今年のF1モナコGP決勝の注目点は、ふたつある。ひとつはポールポジションからスーパーソフトタイヤでスタートするレッドブルのダニエル・リカルドと、予選で2台そろって燃料ポンプに不具合が発生していたメルセデス勢のペースがどうなるか。もうひとつは、天気だ。
まず、リカルドのペースについて。Q3に進出したトップ10ドライバーは、Q2で自己ベストタイムを刻んだときに装着していたタイヤでスタートしなければならない。そして、Q2ではリカルドのみ、ウルトラソフトではなく、スーパーソフトを使用してベストタイムを記録した。
当然ながら、ウルトラソフトよりもスーパーソフトのほうが硬いコンパウンドなので、長い距離を走ることができる。

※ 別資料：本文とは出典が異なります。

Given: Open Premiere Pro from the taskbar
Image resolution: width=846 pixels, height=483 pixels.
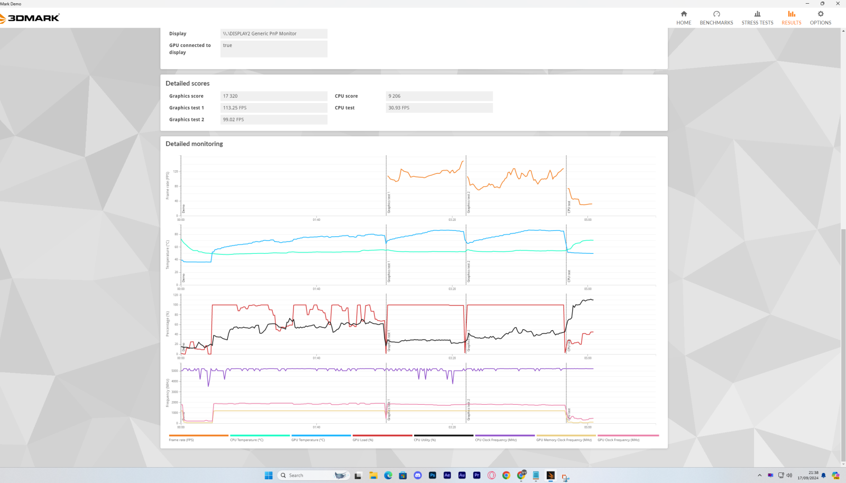Looking at the screenshot, I should point(477,475).
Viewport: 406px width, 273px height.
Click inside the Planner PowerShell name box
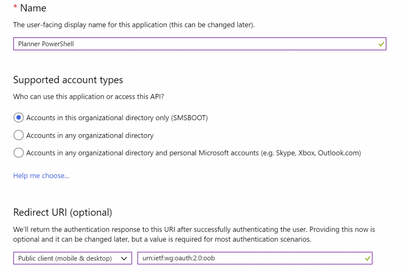point(159,44)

つまり、リカルドがポールポジションからトップを走行する場合、2番手以下のドライバーが先にピットインすることになる。そうなると第1スティントのリカルドのペースしだいで、後続のドライバーたちの判断が分かれる可能性がある。
リカルドのペースを左右する要素のひとつが、メルセデス勢だ。もしニコ・ロズベルグとルイス・ハミルトンが予選で起きた問題を解決し、決勝ペースでリカルドを上回るようなら、逆転のチャンスはある。逆に、ウルトラソフトでスタートするメルセデスの2台が、スーパーソフトを履くリカルドに追いつけないようなら、かなり厳しい戦いになるだろう。

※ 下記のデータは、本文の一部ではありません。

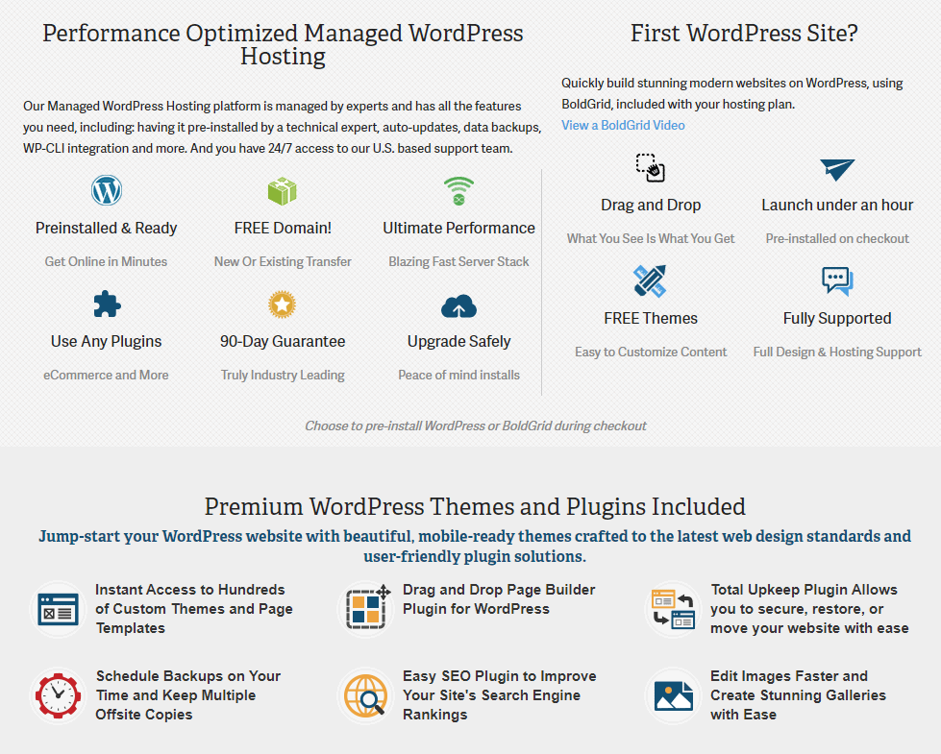Viewport: 941px width, 754px height.
Task: Click the image gallery picture icon
Action: (x=673, y=694)
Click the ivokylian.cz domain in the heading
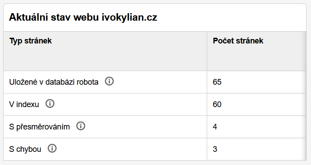The width and height of the screenshot is (311, 165). click(x=129, y=18)
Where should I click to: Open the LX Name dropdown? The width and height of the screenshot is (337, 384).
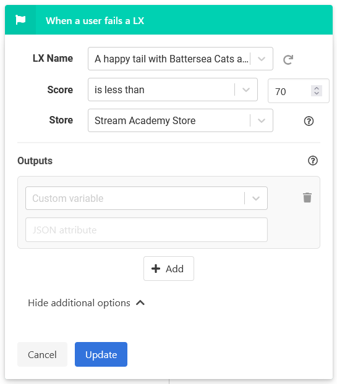(x=262, y=59)
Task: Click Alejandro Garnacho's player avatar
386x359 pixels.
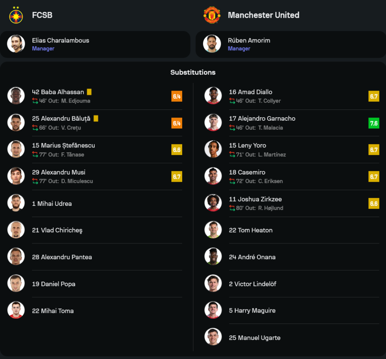Action: pos(213,123)
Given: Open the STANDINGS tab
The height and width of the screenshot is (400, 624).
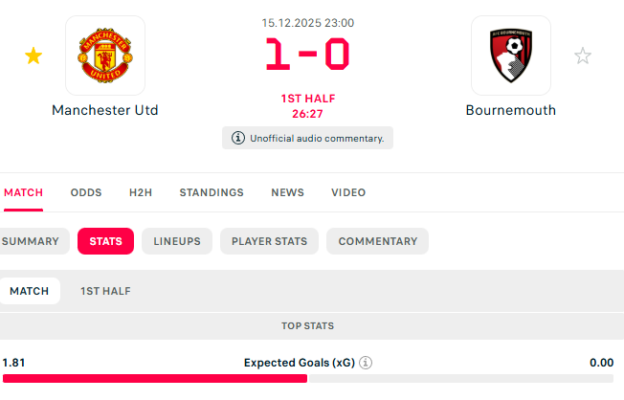Looking at the screenshot, I should tap(212, 192).
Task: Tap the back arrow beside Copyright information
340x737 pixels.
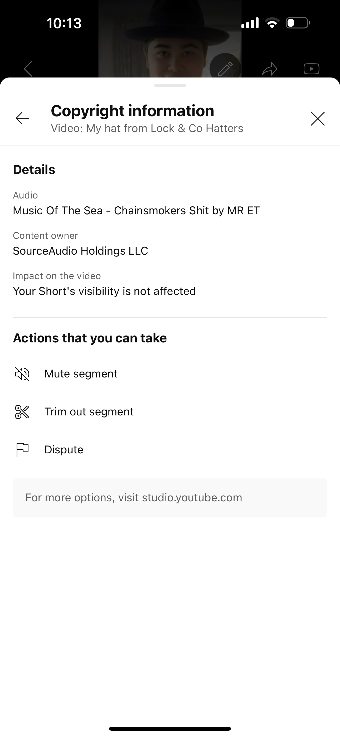Action: click(x=23, y=118)
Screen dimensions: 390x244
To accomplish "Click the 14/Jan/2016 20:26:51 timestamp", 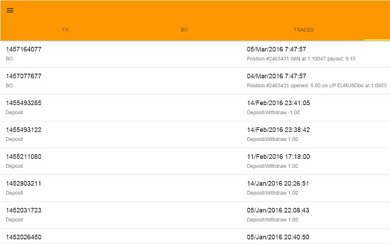I will tap(278, 184).
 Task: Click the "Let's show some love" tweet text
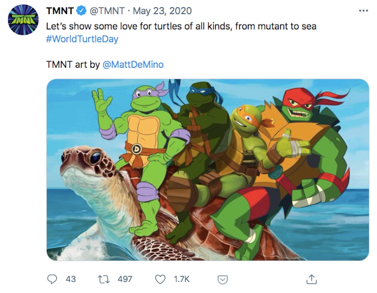pos(181,26)
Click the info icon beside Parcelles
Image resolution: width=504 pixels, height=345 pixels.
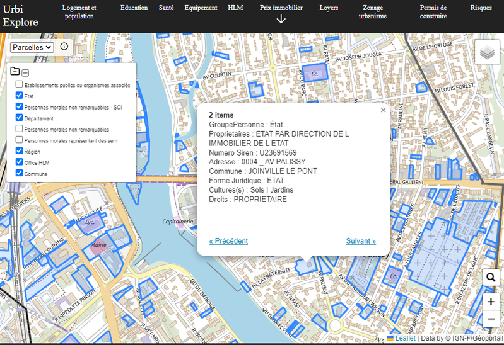coord(64,47)
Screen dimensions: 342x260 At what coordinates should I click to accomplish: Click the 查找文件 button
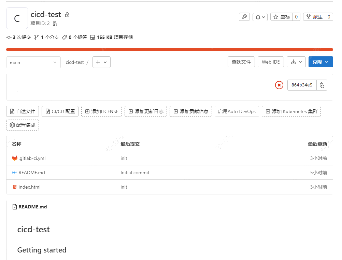(241, 62)
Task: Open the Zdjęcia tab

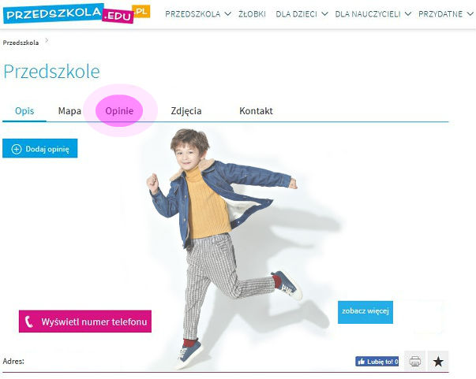Action: [186, 111]

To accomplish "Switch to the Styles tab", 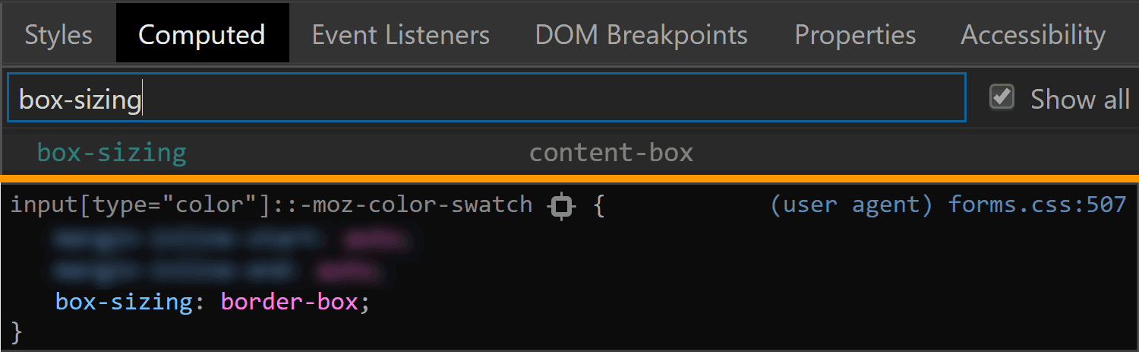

ちなみにピレリのレーシングマネージャー、マリオ・イゾラによれば「ウルトラソフトは30周前後、スーパーソフトは50周以上もつ」という。
もうひとつ気がかりなのは、天候だ。木曜日から晴天が続いていたモナコだが、日曜日は午前中に雨が降るという予報。ホンダの長谷川総責任者は「午前中は雨が残るようですが、レース中は降らないようです」と見ている。もしレース中に雨が降らなくとも、午前中に降った雨で濡れた路面はスタートまでに乾くかどうか……。

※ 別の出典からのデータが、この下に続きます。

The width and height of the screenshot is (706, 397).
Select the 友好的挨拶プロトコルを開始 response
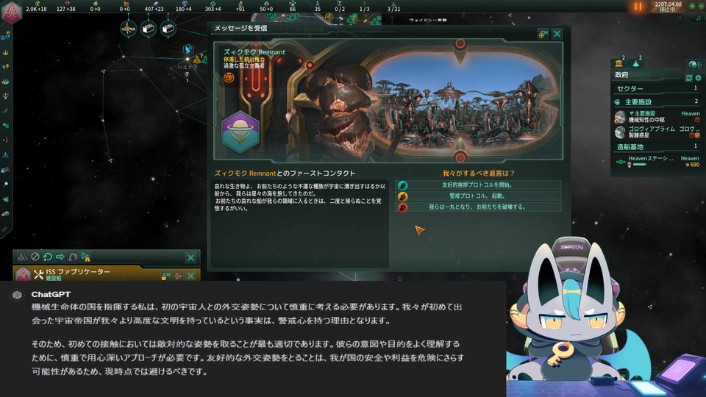pos(478,185)
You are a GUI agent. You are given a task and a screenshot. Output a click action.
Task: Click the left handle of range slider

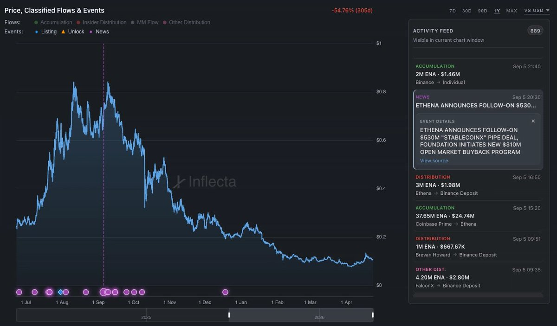click(x=229, y=315)
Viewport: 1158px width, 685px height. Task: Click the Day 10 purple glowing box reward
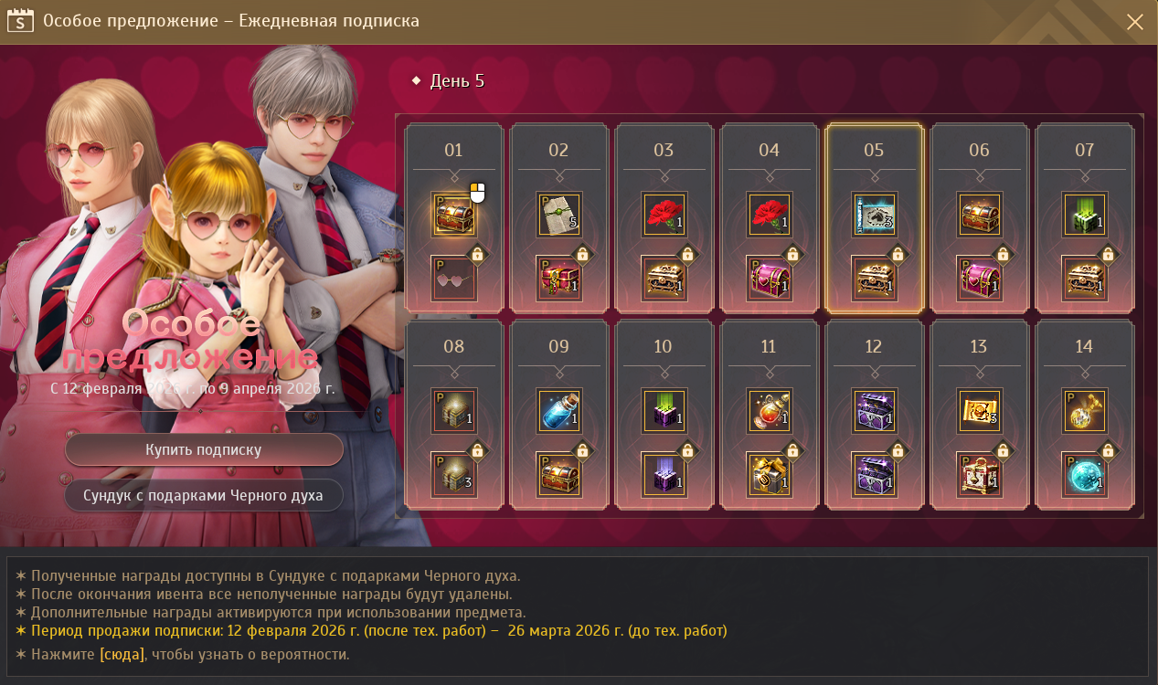pyautogui.click(x=664, y=411)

なお、予選前にギヤボックスを交換したライコネンは、予選6位から5番手降格となり、11番手からスタートする予定。Q1で予選通過ラインとなる「107%タイム」をクリアしないまま終わったマックス・フェルスタッペンとフェリペ・ナッセについては、レース審議委員会がフリー走行でのタイムを考慮して、2台ともレースへの参加を認められている。クラッシュを喫したフェルスタッペンは新シャシーに交換するため、ピットレーンからのスタートとなるようだ。
トロロッソのダニール・クビアトは予選後にフロアの荷重テストをクリアできず、スチュワードに委ねられた結果、「マシンにダメージがあり、ダウンフォースを失っていた」というチームの言いぶんが認められ、ペナルティを免れた。
また、予選Q1セッション中に、ピットレーン出口の赤信号を無視したため審議となっていたケビン・マグヌッセンは、ダッシュボードに赤信号が正しく表示されていなかったことから、同じくペナルティは科されなかった。